From the entries below, return every line that includes the word "screenshot".

......

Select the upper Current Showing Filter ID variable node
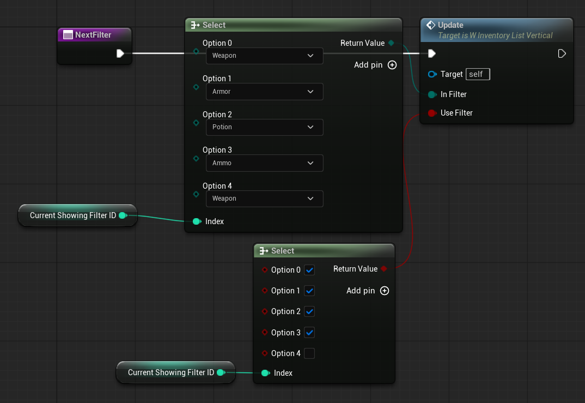(x=72, y=215)
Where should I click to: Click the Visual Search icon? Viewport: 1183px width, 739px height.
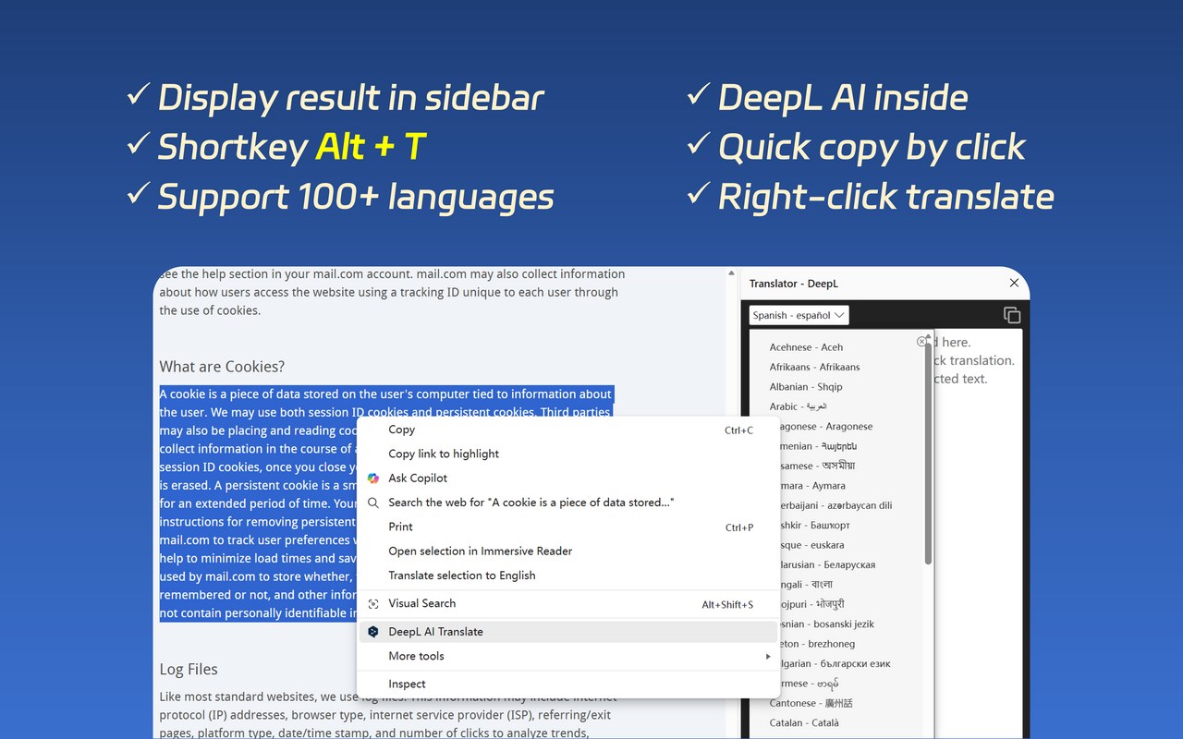(372, 602)
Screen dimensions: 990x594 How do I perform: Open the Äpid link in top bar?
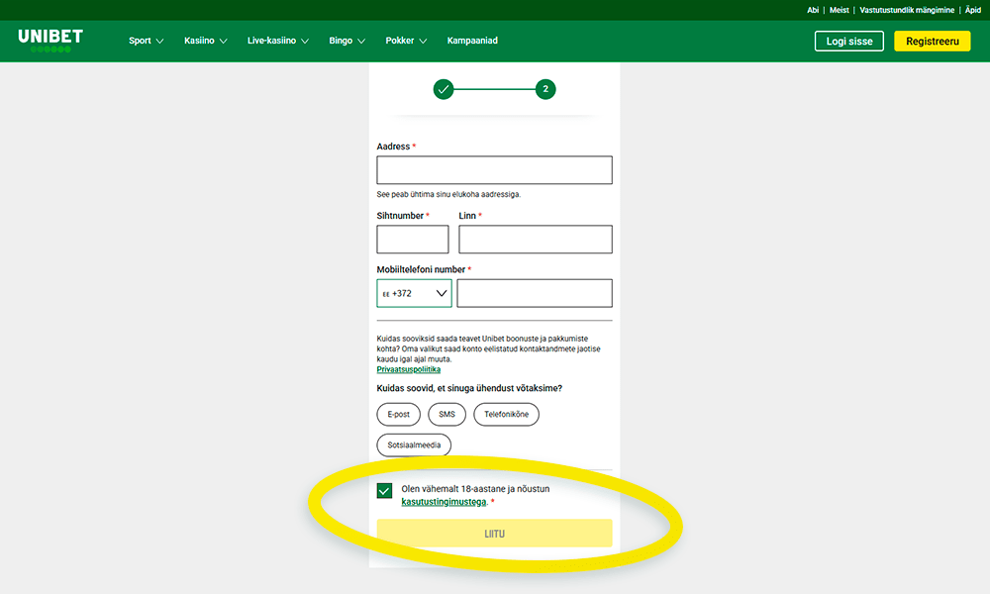[973, 9]
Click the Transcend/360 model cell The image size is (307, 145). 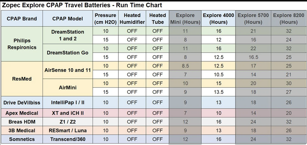pyautogui.click(x=67, y=139)
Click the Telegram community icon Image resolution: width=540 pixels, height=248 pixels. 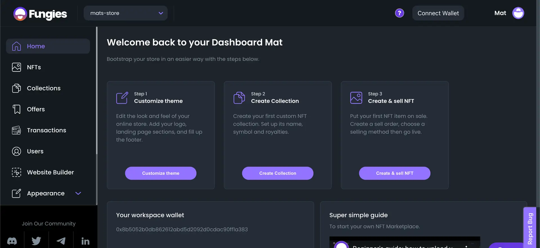61,241
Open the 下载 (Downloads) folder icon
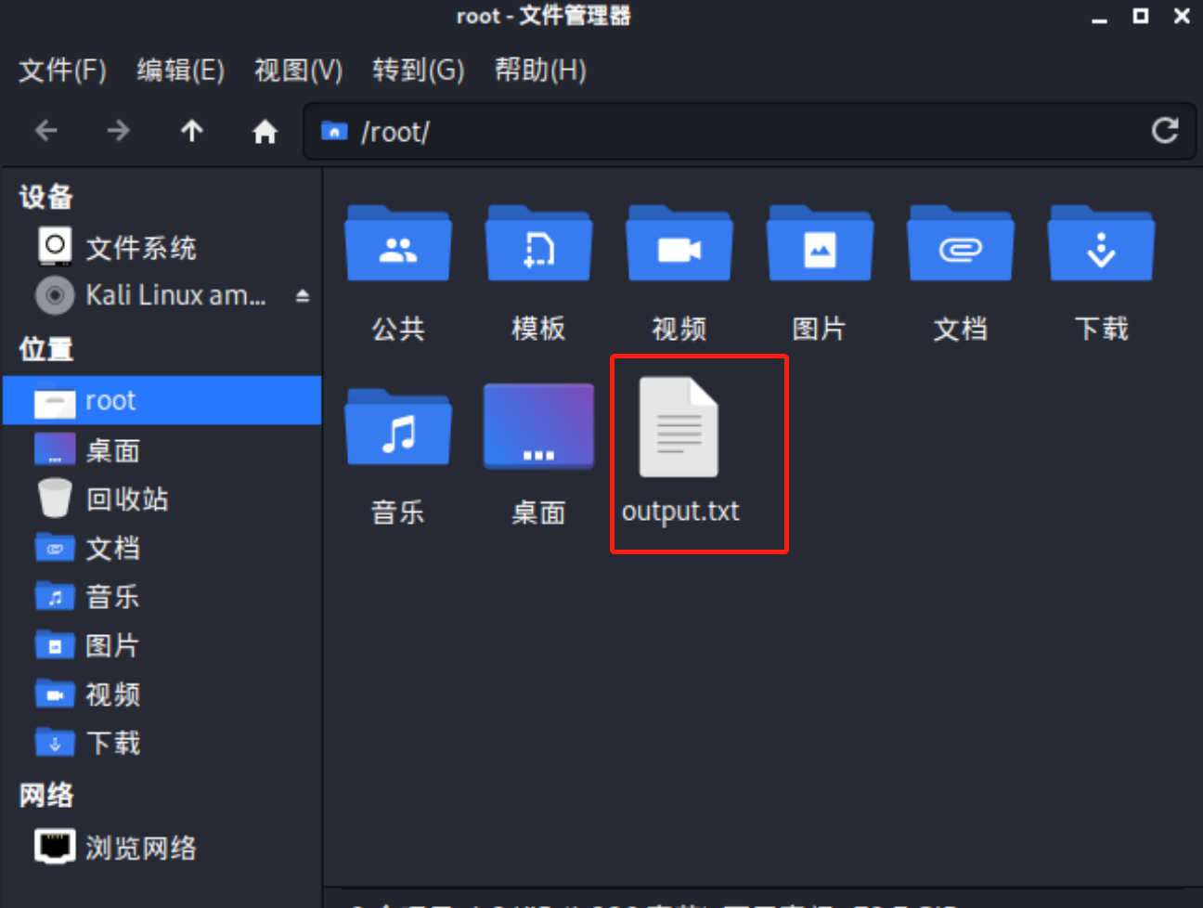 1101,243
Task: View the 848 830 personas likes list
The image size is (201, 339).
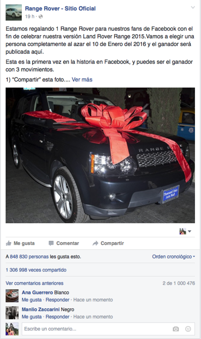Action: click(29, 256)
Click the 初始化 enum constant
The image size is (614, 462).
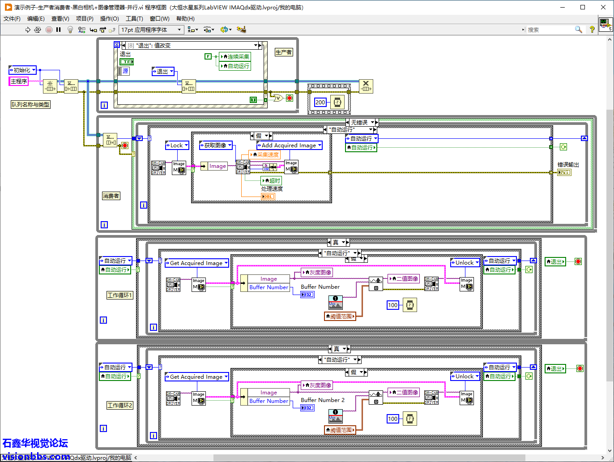click(x=22, y=70)
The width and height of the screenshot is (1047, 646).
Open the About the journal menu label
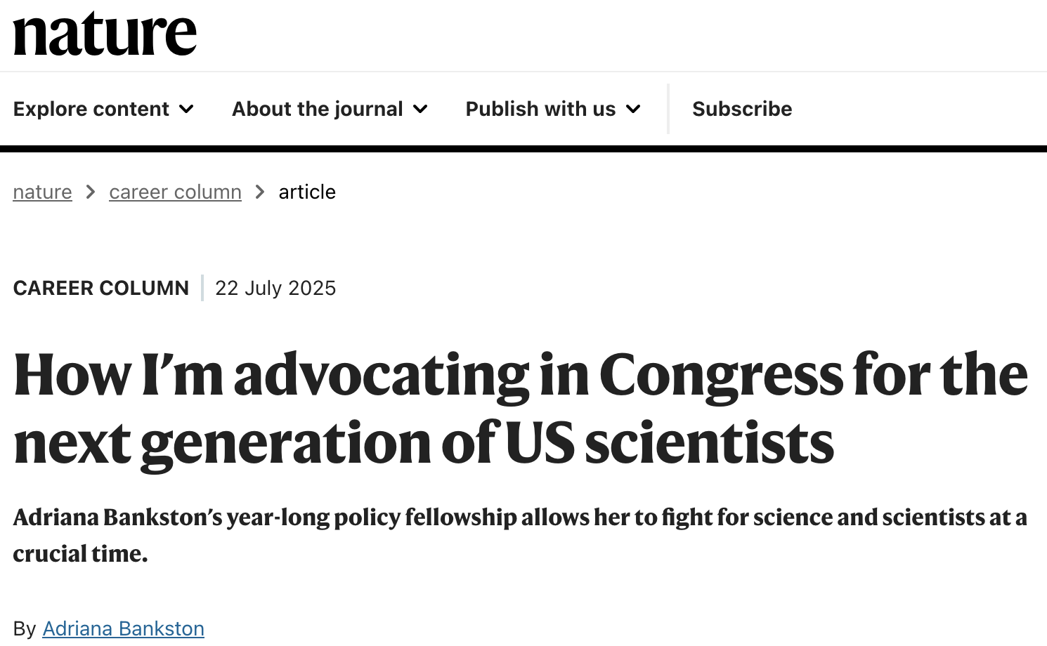click(x=317, y=109)
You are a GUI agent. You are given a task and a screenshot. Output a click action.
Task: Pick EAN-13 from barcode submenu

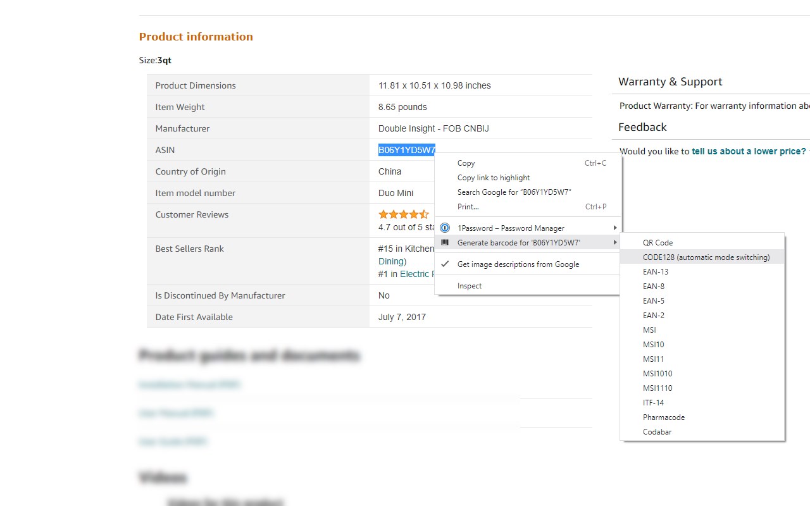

......

**Final answer:**
The width and height of the screenshot is (1047, 646).
You are a GUI agent. You are given a task and a screenshot. Output a click action.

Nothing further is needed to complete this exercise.